Can you retype, word for word, the stretch of records below from the line containing "What do you see at coordinates (110, 68)" through the line containing "(318, 402)."?
· · · · · · ·
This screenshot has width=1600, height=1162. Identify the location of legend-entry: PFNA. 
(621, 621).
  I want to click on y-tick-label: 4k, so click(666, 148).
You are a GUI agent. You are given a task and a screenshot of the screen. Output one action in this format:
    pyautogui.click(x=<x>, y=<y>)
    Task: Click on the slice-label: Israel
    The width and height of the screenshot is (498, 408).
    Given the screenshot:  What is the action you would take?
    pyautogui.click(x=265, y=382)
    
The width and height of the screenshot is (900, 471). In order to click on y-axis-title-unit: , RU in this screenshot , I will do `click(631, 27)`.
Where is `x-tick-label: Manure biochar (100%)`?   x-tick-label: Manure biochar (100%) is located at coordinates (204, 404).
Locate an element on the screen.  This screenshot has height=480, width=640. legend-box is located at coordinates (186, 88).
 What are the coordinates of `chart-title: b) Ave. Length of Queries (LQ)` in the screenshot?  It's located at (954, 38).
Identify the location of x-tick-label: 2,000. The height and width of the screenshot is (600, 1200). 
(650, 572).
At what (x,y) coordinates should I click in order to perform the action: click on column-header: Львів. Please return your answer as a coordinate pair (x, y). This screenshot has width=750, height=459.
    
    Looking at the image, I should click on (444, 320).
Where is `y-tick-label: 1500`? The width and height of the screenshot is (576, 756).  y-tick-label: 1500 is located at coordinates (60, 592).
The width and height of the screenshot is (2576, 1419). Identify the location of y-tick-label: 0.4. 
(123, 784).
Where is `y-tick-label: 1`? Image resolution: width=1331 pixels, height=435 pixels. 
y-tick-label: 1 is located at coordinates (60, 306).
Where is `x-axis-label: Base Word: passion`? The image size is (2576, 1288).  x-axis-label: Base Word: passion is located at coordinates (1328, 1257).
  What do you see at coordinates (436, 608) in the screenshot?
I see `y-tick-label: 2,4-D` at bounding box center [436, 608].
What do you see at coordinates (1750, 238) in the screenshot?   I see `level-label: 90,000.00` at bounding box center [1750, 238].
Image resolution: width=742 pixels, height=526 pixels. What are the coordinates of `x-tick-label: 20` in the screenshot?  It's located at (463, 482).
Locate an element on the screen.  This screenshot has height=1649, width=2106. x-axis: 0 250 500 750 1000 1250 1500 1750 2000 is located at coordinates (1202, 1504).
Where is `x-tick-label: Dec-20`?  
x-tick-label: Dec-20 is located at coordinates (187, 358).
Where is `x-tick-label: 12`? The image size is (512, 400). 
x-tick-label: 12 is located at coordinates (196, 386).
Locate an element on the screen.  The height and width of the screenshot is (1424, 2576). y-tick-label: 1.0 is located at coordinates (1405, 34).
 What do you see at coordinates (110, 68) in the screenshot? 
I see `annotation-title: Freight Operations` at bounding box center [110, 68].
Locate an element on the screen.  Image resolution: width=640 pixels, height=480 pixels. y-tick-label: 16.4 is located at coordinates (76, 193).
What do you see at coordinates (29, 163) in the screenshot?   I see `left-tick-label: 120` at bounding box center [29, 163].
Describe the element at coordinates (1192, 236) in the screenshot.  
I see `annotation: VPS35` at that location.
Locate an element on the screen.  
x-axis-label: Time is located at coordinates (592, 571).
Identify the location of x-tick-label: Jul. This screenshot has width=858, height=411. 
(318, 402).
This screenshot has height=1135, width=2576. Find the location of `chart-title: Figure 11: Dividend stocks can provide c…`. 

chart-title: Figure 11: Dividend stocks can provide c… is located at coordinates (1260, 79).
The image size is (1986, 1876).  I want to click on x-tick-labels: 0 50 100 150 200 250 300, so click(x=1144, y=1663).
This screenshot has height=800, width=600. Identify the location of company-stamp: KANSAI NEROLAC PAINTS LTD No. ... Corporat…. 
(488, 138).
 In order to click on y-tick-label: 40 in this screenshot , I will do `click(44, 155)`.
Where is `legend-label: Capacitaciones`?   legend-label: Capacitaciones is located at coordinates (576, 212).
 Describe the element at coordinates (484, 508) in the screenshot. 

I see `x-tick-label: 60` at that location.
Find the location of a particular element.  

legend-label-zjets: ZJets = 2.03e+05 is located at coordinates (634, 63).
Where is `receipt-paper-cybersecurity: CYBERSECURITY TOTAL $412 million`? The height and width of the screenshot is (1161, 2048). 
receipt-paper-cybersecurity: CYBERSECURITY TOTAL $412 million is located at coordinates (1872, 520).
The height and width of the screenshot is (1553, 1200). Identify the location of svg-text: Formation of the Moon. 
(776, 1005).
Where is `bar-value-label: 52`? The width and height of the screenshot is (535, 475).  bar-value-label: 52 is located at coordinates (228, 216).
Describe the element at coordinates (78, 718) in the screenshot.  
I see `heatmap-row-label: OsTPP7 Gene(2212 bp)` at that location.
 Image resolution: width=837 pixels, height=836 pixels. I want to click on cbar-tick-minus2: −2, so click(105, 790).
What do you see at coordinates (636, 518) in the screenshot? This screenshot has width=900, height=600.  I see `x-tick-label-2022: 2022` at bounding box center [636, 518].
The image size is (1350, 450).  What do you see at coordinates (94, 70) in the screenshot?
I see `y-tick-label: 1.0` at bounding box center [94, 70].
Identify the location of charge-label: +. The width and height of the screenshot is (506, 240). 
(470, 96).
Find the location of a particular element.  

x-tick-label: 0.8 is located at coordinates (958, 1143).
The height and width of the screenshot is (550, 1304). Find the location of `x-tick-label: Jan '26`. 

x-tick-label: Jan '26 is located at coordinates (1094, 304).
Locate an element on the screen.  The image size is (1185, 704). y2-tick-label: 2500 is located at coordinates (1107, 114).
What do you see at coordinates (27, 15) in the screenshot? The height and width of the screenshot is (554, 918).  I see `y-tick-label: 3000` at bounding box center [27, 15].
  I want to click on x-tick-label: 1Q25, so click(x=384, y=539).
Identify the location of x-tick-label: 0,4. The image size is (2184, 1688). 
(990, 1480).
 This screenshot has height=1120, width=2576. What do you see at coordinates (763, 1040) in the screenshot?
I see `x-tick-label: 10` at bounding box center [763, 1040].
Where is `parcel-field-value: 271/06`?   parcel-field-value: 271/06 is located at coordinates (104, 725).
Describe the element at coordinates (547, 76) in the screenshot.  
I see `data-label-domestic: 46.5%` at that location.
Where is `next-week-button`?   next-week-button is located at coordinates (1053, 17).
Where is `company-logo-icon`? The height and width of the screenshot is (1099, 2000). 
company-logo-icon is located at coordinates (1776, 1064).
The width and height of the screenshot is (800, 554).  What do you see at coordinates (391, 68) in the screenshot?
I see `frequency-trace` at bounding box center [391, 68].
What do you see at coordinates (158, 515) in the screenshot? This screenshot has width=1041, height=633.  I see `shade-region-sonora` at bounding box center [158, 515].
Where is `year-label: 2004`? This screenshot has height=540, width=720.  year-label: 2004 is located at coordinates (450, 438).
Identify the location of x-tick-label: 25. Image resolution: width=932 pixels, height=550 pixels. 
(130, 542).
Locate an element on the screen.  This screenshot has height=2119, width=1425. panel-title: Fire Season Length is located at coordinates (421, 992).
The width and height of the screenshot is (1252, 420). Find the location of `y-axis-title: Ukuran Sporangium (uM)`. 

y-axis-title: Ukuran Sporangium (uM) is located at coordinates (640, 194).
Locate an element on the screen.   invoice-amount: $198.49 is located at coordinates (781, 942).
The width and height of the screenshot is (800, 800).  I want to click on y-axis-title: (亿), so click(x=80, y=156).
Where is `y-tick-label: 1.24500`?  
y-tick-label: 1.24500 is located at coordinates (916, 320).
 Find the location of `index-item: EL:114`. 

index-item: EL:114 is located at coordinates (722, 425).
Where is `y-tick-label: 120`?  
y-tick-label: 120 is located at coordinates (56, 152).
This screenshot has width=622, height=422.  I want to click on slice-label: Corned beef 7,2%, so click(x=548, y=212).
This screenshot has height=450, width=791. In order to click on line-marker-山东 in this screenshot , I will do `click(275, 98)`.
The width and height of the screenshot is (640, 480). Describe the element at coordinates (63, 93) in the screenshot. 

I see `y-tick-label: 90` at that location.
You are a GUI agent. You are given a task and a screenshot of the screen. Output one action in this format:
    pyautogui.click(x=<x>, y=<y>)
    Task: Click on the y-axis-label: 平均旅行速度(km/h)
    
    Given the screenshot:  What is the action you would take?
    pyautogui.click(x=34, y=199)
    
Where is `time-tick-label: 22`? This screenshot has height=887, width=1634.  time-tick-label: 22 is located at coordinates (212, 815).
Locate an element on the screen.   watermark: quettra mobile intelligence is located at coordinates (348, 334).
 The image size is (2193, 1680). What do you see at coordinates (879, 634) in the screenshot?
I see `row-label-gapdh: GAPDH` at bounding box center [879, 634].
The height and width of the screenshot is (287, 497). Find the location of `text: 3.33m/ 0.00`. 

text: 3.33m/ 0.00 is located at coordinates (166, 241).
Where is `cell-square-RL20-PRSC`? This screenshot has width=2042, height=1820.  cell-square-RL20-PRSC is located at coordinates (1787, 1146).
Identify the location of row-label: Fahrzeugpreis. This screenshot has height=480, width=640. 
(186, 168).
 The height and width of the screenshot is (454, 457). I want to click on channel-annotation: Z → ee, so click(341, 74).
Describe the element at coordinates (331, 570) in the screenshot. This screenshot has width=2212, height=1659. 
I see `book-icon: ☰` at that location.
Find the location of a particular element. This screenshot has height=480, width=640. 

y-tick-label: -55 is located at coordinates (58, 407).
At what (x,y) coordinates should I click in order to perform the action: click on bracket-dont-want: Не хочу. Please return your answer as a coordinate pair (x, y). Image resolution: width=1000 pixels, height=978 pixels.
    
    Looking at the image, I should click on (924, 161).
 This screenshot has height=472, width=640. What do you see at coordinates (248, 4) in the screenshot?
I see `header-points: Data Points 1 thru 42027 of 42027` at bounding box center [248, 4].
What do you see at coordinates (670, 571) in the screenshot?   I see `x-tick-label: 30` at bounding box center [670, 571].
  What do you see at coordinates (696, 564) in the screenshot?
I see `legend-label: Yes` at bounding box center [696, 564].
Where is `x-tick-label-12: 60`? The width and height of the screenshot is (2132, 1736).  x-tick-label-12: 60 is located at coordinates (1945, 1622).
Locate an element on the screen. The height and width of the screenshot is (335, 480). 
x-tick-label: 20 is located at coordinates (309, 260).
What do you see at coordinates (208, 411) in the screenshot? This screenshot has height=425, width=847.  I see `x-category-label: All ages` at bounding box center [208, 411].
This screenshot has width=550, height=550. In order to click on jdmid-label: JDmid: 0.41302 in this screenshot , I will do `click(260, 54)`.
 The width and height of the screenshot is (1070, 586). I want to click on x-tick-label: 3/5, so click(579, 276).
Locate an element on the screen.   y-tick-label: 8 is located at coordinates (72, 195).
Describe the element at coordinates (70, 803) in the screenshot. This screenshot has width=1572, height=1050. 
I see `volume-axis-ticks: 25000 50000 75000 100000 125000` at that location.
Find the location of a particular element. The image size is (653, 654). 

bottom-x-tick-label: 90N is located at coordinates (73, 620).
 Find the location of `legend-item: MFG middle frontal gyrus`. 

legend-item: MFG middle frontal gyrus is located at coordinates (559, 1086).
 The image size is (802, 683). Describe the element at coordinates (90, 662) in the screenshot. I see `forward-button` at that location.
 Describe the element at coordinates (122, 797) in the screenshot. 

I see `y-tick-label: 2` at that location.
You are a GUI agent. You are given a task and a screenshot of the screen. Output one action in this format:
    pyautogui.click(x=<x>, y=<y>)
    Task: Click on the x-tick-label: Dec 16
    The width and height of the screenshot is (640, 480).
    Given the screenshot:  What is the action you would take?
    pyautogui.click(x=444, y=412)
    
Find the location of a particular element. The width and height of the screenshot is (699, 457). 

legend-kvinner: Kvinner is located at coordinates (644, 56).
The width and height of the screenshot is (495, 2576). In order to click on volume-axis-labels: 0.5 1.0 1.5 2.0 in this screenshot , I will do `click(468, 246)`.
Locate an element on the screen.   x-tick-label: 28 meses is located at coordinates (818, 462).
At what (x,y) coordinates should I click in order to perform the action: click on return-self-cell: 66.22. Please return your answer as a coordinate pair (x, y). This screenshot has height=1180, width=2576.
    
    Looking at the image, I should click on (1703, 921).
· · · · · · ·
■ Exercise response ■
 What do you see at coordinates (110, 68) in the screenshot? 
I see `annotation-title: Freight Operations` at bounding box center [110, 68].
Locate an element on the screen.  Image resolution: width=640 pixels, height=480 pixels. y-tick-label: 16.4 is located at coordinates (76, 193).
What do you see at coordinates (29, 163) in the screenshot?   I see `left-tick-label: 120` at bounding box center [29, 163].
Describe the element at coordinates (1192, 236) in the screenshot.  
I see `annotation: VPS35` at that location.
Locate an element on the screen.  
x-axis-label: Time is located at coordinates (592, 571).
Identify the location of x-tick-label: Jul. This screenshot has width=858, height=411. 
(318, 402).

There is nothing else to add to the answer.